While geom_bar() and geom_col() can be used to achieve similar visual outcomes, their default functionalities cater to different types of data input - raw and summarized data, respectively.
1.5 Creating a Histogram
Histograms are used to visualize the distribution of a quantitative variable, i.e., all its possible values and how often they occur over different intervals. It is associated with the question: what is a typical value for miles per gallon? What’s the range of it?
With the ggplot2, you can produce a histogram using geom_histogram().
ggplot(mtcars, aes(x = mpg)) +
geom_histogram()`stat_bin()` using `bins = 30`. Pick better value with `binwidth`.
When you create a histogram without specifying the bin width, ggplot() prints out a message telling you that it’s defaulting to 30 bins, and to pick a better bin width. This is because it’s important to explore your data using different bin widths; the default of 30 bins may or may not show you something useful about your data. Now let us try a wider bin width which corresponds to smaller number of bins.
# With wider bins
ggplot(mtcars, aes(x = mpg)) +
geom_histogram(binwidth = 4)
Exercise D
1.6 Creating a Boxplot
Boxplots are another tool for visualizing data distributions, so you can use them to answer similar questions from above. The following diagram depicts how a histogram and a box plot is created. 
A boxplot directly displays summary statistics including first quartile, median, and third quartile. The upper whisker extends from the hinge to the largest value no further than 1.5 * IQR from the hinge (where IQR is the inter-quartile range, or distance between the first and third quartiles). The lower whisker extends from the hinge to the smallest value at most 1.5 * IQR of the hinge. Data beyond the end of the whiskers are called “outlying” points and are plotted individually.
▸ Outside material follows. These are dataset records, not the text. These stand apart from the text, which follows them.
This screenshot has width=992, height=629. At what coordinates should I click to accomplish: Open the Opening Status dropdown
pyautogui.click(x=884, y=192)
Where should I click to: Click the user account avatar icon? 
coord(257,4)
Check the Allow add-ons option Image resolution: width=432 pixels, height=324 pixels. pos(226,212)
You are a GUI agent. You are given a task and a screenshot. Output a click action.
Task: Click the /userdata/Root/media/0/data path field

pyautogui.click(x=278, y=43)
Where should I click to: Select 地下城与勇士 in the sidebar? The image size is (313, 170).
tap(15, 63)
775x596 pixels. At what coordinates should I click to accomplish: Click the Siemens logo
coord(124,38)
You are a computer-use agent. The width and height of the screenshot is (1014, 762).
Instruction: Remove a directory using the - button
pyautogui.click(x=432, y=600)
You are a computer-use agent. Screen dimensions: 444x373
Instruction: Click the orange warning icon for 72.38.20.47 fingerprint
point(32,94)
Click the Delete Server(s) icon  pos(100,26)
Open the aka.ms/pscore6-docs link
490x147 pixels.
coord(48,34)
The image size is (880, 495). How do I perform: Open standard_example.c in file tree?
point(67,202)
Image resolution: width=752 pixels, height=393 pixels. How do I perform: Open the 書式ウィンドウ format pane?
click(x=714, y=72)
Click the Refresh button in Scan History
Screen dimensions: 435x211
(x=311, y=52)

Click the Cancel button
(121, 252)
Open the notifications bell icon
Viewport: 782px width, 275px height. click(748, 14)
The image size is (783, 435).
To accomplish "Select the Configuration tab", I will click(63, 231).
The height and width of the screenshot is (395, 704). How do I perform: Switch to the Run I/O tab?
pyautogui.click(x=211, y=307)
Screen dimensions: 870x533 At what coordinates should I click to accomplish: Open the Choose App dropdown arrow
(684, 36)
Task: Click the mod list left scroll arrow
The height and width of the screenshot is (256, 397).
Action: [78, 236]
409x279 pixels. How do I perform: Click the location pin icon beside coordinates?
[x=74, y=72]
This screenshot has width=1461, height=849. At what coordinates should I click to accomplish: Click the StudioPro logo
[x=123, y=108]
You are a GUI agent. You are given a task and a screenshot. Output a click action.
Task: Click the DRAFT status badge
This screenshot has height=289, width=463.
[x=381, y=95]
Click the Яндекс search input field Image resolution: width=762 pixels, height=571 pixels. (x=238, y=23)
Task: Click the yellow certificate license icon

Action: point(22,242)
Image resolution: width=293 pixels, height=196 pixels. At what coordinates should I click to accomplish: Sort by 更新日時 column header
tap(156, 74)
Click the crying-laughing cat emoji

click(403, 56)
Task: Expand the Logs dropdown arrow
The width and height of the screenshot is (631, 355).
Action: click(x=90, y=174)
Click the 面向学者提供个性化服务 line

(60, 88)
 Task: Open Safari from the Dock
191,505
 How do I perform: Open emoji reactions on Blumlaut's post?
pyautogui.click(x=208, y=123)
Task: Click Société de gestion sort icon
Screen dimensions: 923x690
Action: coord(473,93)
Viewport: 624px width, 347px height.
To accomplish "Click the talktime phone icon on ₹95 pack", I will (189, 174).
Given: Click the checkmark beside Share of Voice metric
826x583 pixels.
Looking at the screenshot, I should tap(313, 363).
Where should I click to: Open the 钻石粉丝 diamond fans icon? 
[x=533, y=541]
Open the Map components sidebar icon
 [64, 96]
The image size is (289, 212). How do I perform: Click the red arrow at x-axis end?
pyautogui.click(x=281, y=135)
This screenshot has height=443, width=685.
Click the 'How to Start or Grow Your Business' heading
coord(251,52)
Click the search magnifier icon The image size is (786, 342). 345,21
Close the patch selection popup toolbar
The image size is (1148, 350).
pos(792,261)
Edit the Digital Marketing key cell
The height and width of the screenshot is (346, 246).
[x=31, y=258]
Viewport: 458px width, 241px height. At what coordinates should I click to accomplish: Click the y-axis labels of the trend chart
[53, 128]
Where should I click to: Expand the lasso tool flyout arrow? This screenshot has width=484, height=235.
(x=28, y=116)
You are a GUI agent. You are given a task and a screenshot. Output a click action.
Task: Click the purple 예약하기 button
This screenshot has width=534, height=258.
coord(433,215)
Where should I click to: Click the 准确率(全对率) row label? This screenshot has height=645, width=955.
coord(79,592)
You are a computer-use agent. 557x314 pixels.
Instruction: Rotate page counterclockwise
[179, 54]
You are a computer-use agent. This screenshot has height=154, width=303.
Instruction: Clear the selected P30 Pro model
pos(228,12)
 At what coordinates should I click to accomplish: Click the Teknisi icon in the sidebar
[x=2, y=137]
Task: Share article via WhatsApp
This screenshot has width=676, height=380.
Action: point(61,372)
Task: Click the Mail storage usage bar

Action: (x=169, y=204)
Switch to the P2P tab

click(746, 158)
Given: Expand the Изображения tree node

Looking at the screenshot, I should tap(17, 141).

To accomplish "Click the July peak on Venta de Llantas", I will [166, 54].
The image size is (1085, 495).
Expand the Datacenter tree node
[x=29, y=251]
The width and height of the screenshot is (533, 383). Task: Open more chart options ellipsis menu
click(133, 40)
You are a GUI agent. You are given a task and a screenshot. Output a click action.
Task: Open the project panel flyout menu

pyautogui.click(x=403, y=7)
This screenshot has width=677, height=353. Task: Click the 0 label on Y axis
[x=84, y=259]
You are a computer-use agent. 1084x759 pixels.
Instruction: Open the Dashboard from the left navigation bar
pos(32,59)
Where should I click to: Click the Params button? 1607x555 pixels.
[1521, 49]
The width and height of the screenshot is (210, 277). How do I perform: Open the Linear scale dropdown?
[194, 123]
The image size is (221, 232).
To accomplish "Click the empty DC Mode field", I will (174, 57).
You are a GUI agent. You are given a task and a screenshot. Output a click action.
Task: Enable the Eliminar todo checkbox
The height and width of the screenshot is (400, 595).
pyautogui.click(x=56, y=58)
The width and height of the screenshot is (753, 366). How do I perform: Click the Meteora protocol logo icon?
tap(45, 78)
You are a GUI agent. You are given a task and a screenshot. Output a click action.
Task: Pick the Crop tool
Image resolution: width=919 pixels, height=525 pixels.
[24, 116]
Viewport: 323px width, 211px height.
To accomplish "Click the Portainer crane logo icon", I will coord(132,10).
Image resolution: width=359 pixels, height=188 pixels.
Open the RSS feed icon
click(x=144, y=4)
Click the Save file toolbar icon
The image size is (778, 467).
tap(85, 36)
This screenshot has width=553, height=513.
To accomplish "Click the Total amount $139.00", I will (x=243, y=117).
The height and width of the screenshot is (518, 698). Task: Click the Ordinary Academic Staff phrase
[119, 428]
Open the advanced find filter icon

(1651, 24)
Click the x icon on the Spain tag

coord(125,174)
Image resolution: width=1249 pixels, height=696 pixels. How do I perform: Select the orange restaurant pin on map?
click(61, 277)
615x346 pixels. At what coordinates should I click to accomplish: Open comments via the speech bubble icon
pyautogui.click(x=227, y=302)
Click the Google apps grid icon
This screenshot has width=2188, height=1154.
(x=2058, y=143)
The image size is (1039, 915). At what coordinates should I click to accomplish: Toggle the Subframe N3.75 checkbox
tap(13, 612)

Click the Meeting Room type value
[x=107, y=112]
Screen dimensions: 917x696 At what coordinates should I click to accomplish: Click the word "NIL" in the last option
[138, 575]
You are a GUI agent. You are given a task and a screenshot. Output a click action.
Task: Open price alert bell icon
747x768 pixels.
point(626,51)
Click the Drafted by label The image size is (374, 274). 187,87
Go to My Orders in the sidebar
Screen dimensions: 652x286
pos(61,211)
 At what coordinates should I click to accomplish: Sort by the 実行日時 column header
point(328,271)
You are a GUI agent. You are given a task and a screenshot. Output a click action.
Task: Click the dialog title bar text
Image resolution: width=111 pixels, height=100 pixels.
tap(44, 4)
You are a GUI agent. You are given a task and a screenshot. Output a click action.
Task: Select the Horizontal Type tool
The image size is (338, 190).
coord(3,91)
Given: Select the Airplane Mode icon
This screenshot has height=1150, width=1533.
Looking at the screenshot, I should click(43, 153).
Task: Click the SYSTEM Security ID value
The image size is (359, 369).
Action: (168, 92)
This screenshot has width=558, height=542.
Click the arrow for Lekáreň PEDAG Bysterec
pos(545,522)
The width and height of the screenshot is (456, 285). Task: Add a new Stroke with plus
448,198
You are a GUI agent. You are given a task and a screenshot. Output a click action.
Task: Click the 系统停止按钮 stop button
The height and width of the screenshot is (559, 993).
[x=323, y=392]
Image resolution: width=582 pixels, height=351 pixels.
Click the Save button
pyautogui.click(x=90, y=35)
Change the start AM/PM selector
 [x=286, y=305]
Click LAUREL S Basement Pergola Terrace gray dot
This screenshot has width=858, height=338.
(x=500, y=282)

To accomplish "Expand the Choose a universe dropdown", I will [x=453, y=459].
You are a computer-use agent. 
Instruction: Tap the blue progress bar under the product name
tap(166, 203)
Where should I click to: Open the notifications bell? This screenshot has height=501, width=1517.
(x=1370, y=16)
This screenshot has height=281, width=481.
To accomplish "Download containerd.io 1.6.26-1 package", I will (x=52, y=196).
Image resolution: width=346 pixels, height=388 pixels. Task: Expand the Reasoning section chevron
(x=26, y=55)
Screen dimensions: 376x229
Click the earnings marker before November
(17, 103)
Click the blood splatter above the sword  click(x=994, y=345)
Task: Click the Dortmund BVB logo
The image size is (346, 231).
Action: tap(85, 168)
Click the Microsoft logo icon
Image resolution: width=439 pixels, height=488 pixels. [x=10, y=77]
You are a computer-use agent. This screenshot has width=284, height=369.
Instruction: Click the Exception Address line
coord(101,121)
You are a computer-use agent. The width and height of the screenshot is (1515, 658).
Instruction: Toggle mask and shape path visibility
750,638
Boxplots are especially useful when comparing distributions across different categories or groups side by side.
ggplot(mtcars, aes(x = factor(cyl), y = mpg)) +
geom_boxplot()
It’s also possible to make box plots for a combination of two grouping variables, with the interaction() function:
ggplot(mtcars, aes(x = interaction(factor(cyl), factor(am)),
y = mpg)) +
geom_boxplot()